_Data to use_.

----

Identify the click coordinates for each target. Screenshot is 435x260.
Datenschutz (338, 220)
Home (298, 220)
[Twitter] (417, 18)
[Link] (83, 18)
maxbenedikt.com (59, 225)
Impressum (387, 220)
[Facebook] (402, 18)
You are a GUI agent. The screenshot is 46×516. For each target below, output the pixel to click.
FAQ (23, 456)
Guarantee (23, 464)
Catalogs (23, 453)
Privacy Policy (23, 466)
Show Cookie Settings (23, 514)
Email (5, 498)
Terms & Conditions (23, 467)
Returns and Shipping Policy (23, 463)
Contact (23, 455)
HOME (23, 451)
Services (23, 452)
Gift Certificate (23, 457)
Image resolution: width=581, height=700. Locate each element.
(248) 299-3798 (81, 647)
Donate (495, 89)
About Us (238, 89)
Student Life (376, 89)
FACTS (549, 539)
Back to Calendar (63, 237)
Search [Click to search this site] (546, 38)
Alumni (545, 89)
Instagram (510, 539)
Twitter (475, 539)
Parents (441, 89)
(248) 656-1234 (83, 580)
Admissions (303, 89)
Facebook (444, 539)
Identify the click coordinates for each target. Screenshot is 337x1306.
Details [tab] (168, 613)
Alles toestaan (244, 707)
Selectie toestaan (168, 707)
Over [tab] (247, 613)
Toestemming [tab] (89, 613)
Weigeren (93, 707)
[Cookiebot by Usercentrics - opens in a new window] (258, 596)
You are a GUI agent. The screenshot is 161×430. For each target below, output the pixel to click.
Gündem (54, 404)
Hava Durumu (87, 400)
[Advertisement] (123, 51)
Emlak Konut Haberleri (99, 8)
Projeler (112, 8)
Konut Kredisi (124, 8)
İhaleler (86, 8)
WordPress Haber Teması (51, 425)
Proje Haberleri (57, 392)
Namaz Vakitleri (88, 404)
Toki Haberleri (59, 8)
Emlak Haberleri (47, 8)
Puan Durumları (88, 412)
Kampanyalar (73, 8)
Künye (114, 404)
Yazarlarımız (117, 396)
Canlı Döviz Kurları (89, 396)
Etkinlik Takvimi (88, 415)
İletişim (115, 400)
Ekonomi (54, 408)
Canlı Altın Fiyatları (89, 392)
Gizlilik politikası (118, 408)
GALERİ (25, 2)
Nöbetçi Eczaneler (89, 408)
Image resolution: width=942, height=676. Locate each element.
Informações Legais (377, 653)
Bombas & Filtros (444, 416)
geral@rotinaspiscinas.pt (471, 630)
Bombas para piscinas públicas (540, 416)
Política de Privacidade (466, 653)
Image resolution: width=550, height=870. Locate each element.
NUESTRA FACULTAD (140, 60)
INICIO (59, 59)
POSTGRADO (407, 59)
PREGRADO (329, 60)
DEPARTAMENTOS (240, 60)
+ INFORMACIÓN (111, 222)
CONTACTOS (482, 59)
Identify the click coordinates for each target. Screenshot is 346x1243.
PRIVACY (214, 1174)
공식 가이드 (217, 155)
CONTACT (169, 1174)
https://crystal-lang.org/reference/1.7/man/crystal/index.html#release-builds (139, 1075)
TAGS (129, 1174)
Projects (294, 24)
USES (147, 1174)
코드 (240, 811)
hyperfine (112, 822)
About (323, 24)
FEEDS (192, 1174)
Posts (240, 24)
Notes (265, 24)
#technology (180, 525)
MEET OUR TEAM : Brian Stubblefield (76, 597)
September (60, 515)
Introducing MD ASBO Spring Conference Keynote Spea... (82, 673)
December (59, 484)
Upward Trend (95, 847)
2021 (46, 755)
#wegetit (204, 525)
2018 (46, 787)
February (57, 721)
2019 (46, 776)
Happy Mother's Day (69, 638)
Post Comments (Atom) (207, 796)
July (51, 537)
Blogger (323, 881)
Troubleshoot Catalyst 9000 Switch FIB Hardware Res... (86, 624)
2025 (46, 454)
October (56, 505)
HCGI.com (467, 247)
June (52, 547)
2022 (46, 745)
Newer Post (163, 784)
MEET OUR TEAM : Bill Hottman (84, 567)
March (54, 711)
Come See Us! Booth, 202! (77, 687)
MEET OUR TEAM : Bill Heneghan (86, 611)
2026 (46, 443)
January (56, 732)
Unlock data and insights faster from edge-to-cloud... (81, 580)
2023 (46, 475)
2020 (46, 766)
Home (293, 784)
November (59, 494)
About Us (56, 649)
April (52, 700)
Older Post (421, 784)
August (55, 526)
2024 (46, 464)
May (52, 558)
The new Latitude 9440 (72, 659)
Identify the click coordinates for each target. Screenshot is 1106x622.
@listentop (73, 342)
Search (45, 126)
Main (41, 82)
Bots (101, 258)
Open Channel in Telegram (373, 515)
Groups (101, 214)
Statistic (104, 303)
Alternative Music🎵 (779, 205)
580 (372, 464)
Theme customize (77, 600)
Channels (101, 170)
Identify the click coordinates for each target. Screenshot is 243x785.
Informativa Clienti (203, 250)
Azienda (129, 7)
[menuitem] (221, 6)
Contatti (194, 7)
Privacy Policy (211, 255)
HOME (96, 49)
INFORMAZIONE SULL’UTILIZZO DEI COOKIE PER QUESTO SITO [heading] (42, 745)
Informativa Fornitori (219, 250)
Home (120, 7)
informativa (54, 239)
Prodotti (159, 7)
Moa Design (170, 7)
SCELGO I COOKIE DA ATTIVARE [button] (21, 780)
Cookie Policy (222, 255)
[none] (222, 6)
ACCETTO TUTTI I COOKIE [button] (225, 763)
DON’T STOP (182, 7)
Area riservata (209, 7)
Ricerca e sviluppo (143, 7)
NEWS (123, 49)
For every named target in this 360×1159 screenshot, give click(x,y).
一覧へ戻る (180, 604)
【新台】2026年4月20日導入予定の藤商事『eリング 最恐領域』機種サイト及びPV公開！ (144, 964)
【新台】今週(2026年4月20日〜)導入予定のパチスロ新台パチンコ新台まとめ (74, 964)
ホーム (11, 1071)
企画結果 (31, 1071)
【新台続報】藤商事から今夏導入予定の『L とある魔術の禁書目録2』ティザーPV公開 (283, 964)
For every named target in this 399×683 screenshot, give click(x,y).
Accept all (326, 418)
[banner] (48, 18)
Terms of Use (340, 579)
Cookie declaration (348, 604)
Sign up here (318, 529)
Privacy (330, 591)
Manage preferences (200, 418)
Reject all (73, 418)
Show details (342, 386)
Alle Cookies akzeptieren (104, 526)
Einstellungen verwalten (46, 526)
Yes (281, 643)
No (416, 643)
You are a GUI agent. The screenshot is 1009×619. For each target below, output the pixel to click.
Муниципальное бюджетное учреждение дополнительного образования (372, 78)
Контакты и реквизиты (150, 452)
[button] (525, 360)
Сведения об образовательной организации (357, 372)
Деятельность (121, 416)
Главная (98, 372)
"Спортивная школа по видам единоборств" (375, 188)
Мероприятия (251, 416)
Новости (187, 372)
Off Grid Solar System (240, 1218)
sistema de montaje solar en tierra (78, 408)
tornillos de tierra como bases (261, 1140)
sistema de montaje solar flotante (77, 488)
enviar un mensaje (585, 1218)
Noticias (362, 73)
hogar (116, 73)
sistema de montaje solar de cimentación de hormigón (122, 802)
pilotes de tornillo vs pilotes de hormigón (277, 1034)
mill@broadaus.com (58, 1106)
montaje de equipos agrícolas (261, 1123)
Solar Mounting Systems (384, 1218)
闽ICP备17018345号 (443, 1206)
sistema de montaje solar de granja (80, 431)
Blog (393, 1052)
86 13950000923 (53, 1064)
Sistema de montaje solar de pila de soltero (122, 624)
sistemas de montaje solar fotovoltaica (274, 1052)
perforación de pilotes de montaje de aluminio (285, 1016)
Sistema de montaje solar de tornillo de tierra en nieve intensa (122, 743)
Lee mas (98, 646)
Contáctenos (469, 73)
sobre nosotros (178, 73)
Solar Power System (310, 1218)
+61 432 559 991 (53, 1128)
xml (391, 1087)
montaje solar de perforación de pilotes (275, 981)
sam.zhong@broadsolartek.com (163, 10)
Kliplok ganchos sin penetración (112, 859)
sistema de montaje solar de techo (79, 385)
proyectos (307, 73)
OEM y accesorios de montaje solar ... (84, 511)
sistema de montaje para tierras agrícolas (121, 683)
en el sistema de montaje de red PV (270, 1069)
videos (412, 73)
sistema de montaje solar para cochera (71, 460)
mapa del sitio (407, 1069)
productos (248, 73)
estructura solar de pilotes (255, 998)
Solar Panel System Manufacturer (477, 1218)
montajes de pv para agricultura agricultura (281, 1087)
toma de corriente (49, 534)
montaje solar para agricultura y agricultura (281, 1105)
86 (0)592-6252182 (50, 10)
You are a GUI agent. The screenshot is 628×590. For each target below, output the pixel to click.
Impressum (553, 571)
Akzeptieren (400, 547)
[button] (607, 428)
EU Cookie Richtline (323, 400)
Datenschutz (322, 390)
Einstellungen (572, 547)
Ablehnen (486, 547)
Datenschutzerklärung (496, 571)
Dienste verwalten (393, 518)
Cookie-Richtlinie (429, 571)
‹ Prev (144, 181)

----

_The task_. Reproduce, without alteration, the portion of the records that begins with the line containing "Emlak Konut Haberleri (99, 8)" and ends with the line containing "Older Post (421, 784)", including both of those lines.

_Solution to the problem_.
Emlak Konut Haberleri (99, 8)
Projeler (112, 8)
Konut Kredisi (124, 8)
İhaleler (86, 8)
WordPress Haber Teması (51, 425)
Proje Haberleri (57, 392)
Namaz Vakitleri (88, 404)
Toki Haberleri (59, 8)
Emlak Haberleri (47, 8)
Puan Durumları (88, 412)
Kampanyalar (73, 8)
Künye (114, 404)
Yazarlarımız (117, 396)
Canlı Döviz Kurları (89, 396)
Etkinlik Takvimi (88, 415)
İletişim (115, 400)
Ekonomi (54, 408)
Canlı Altın Fiyatları (89, 392)
Gizlilik politikası (118, 408)
GALERİ (25, 2)
Nöbetçi Eczaneler (89, 408)
Image resolution: width=942, height=676. Locate each element.
Informações Legais (377, 653)
Bombas & Filtros (444, 416)
geral@rotinaspiscinas.pt (471, 630)
Bombas para piscinas públicas (540, 416)
Política de Privacidade (466, 653)
Image resolution: width=550, height=870. Locate each element.
NUESTRA FACULTAD (140, 60)
INICIO (59, 59)
POSTGRADO (407, 59)
PREGRADO (329, 60)
DEPARTAMENTOS (240, 60)
+ INFORMACIÓN (111, 222)
CONTACTOS (482, 59)
Identify the click coordinates for each target. Screenshot is 346x1243.
PRIVACY (214, 1174)
공식 가이드 (217, 155)
CONTACT (169, 1174)
https://crystal-lang.org/reference/1.7/man/crystal/index.html#release-builds (139, 1075)
TAGS (129, 1174)
Projects (294, 24)
USES (147, 1174)
코드 (240, 811)
hyperfine (112, 822)
About (323, 24)
FEEDS (192, 1174)
Posts (240, 24)
Notes (265, 24)
#technology (180, 525)
MEET OUR TEAM : Brian Stubblefield (76, 597)
September (60, 515)
Introducing MD ASBO Spring Conference Keynote Spea... (82, 673)
December (59, 484)
Upward Trend (95, 847)
2021 (46, 755)
#wegetit (204, 525)
2018 (46, 787)
February (57, 721)
2019 (46, 776)
Happy Mother's Day (69, 638)
Post Comments (Atom) (207, 796)
July (51, 537)
Blogger (323, 881)
Troubleshoot Catalyst 9000 Switch FIB Hardware Res... (86, 624)
2025 (46, 454)
October (56, 505)
HCGI.com (467, 247)
June (52, 547)
2022 (46, 745)
Newer Post (163, 784)
MEET OUR TEAM : Bill Hottman (84, 567)
March (54, 711)
Come See Us! Booth, 202! (77, 687)
MEET OUR TEAM : Bill Heneghan (86, 611)
2026 (46, 443)
January (56, 732)
Unlock data and insights faster from edge-to-cloud... (81, 580)
2023 (46, 475)
2020 (46, 766)
Home (293, 784)
November (59, 494)
About Us (56, 649)
April (52, 700)
Older Post (421, 784)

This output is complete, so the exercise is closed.